1995 agosto 20 Per favore leggete la pagina cinque

Mi permetto di chiedere ai lettori il favore personale di leggere l’intera pagina 5. Tutta, dalla prima
all’ultima riga.
Le vacanze spingono com’è giusto all’evasione, il contro esodo incombe, le notizie sono tante e un
lettore medio – così dicono le statistiche – dedica al suo quotidiano quindici minuti al giorno, pochi
per tirarla per le lunghe. Ma stavolta l’argomento merita un’eccezione: se non tutta d’un fiato, magari
conservandola, pagina 5 va letta.
Riguarda quello che noi abbiamo chiamato “il semaforo del giorno dopo”, a Motta di Livenza, una
delle più belle, minuscole città del Veneto orientale. A provocare la nostra inchiesta è stato un
incidente stradale con tanto sangue, una famiglia cancellata, un camion incosciente, un’imprudenza
da galera.
Ma l’incidente nasconde una storia, quel fatto accidentale un’altra macchina, questa volta senza ruote
eppure altrettanto micidiale, anzi il doppio, il triplo, cento volte più colpevole. Più costosa anche,
senza faccia, senza responsabilità, non processabile né per omicidio colposo né per omissione in atti
d’ufficio: la macchina della burocrazia. Di questa ci siamo voluti occupare, con un nostro cronista a
scartabellare pratiche in municipio a Motta di Livenza e in Provincia di Treviso.

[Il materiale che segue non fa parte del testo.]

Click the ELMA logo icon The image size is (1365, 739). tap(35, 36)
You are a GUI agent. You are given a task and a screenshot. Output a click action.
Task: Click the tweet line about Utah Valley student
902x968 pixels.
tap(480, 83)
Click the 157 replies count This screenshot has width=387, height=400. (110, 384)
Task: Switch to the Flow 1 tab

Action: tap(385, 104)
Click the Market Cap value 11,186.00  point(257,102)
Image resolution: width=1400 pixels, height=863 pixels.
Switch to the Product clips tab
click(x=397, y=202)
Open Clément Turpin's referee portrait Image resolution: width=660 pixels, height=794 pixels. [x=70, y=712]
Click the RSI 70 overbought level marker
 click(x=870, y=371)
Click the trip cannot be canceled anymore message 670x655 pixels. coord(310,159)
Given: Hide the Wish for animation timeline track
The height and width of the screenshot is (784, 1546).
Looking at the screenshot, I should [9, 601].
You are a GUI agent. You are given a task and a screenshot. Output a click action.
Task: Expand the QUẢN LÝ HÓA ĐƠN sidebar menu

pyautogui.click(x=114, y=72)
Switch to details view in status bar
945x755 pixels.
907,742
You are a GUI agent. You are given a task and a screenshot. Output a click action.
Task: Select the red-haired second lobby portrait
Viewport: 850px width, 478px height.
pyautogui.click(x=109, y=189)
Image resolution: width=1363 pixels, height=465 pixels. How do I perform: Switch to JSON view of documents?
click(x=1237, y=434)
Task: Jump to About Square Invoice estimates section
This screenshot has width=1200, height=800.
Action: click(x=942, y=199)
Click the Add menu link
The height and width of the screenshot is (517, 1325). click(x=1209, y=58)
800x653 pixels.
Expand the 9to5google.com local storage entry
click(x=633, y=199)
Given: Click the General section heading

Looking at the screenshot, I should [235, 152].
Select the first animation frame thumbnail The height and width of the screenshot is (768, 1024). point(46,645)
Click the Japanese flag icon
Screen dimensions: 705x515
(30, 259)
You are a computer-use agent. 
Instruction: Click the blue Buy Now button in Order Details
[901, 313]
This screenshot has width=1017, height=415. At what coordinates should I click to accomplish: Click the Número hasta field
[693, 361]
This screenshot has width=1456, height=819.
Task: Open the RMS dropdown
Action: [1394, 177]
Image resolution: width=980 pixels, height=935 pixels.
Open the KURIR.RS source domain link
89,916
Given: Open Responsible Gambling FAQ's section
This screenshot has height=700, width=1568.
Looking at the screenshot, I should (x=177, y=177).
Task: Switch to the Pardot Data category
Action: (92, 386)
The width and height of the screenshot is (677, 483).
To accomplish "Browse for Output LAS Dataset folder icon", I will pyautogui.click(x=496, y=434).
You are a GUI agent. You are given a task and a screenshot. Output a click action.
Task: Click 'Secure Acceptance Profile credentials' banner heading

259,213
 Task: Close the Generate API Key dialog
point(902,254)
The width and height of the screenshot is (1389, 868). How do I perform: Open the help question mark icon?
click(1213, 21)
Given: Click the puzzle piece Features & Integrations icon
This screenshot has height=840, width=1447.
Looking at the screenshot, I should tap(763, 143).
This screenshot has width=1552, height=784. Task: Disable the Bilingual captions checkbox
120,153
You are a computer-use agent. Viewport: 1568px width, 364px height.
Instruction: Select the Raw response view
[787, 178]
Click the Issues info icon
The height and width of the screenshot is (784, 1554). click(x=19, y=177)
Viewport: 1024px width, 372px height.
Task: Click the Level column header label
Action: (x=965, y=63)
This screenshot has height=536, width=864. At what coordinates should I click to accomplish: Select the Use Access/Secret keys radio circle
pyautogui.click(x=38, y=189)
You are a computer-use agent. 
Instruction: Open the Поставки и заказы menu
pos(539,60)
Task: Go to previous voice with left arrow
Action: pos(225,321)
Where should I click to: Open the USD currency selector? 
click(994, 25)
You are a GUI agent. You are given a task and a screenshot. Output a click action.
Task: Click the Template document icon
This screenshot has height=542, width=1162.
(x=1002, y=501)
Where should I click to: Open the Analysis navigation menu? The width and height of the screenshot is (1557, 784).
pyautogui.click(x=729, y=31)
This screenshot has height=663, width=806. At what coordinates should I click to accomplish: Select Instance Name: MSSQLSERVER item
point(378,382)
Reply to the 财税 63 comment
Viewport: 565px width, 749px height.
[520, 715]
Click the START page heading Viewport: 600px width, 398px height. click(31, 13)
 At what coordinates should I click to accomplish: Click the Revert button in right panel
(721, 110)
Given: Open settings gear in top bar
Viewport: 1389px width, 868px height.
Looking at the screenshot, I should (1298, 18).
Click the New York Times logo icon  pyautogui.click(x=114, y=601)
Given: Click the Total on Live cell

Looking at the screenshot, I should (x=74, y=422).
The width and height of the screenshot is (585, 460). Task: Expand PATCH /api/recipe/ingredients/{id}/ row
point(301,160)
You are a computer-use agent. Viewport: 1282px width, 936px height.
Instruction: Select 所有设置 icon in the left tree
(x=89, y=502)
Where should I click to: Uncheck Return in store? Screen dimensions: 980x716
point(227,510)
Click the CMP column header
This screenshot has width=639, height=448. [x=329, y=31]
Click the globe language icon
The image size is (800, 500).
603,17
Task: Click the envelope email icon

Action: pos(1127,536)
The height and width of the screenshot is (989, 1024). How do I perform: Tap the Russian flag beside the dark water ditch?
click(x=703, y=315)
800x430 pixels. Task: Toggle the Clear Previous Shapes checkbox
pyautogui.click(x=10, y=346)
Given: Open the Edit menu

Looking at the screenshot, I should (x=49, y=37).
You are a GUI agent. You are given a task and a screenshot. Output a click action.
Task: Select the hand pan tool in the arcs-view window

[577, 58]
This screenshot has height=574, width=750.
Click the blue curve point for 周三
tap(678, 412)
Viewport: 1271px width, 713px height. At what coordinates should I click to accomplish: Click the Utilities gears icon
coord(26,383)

Leggete per favore pagina 5 riga per riga. La bibbia dell’assurdo elevato a sistema, un Kafka
involontario che fotografa nient’altro che la nostra vita quotidiana di cittadini. Qualche anno fa un
saggio di Pasquino parlò di “cittadini ombra”, che contano come il due di coppe; oggi potremmo
autodefinirci “cittadini minorati”, che non contano niente e che riescono anche a farsi prendere per i
fondelli in carta bollata.
Una storia che a capire come quel semaforo sia in realtà l’Italia, il nostro Paese, la nostra pazzia.
Dicono che c’è in giro tanta violenza. Ma quale violenza!, vedo in giro tanta pazienza, tanta resistenza
civile, tanta speranza nonostante tutto. Questo vedo, una pazienza da primato mondiale che ci fa
sopportare persino la mancata paternità burocratica degli atti. Perché la macchina rende i suoi uomini
tutti opachi, di pietra grigia, anche i migliori, anche i bravi, anche i tanti onesti che resistono nella
pubblica amministrazione.
La nostra inchiesta su Motta di Livenza, luogo come dieci, cento, mille metafora dell’Italia ’95, non
è finita. Aspettiamo la già annunciata risposta della regione Veneto prima di tirare le somme, ma una
prima morale si può ricavare.
Le rivoluzioni sono sempre nate da elites, oggi rappresentate dagli amministratori eletti dal popolo.
Se un sindaco spacca la macchina burocratica, lo isolano e lo fanno fuori alla svelta; se i sindaci, se i
presidenti di Provincia e di Regione, se queste elites sfrutteranno, ma insieme, la pazienza che ancora
li circonda forse disarmeranno anche la violenza che per ora tuona di lontano.
Insieme per cambiare, o di burocrazia morirà ogni riforma.